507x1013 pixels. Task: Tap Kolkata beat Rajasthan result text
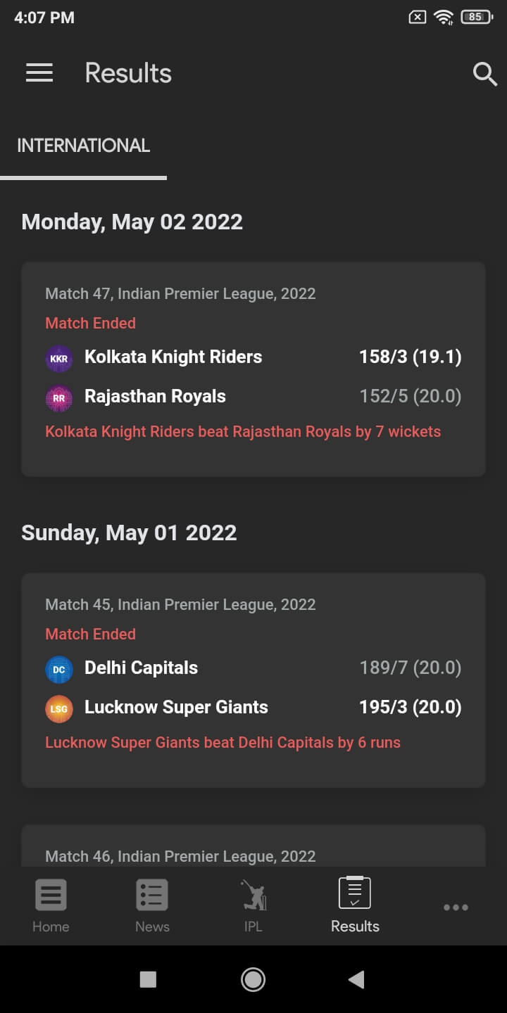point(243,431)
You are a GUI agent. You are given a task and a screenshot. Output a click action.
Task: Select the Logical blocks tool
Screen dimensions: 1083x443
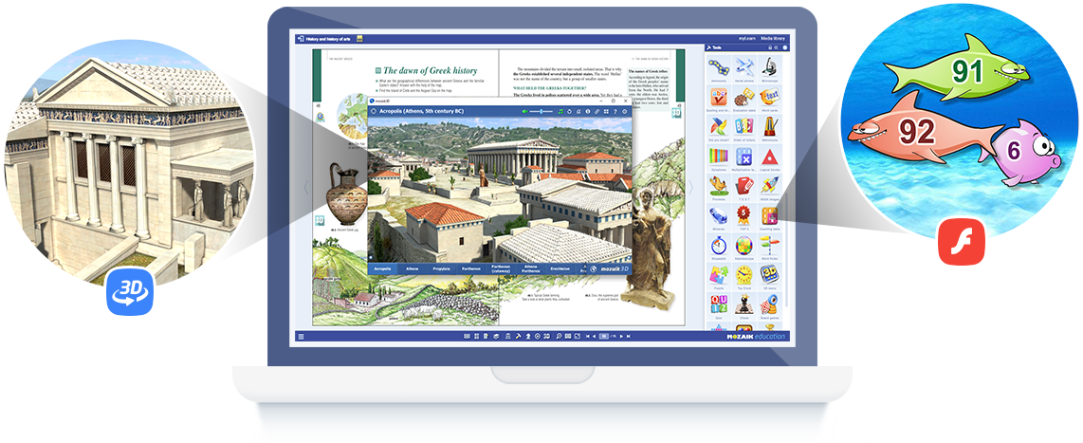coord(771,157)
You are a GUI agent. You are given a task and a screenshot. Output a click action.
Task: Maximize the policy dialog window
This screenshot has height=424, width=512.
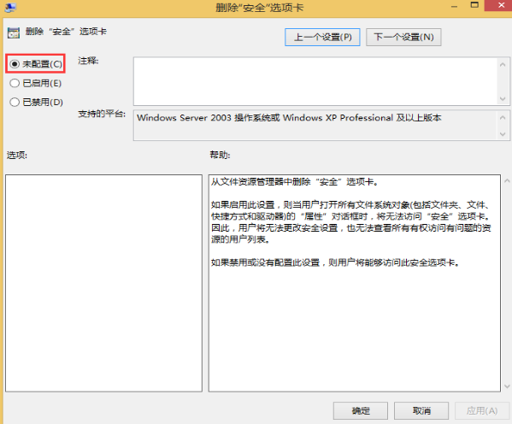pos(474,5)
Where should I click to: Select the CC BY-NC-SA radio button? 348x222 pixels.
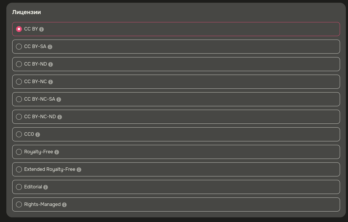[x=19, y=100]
________________________
Only the lines between the one containing "Task: Select the Logical blocks tool" and the last line of the listing above, both included, should be written out, exactly and without pictures.

§ Written solution
Task: Select the Logical blocks tool
Screen dimensions: 1083x443
coord(771,157)
You are a GUI agent. You are given a task and a screenshot. Output a click action.
Task: Maximize the policy dialog window
This screenshot has height=424, width=512.
pos(474,5)
Where should I click to: Select the CC BY-NC-SA radio button? 348x222 pixels.
[x=19, y=100]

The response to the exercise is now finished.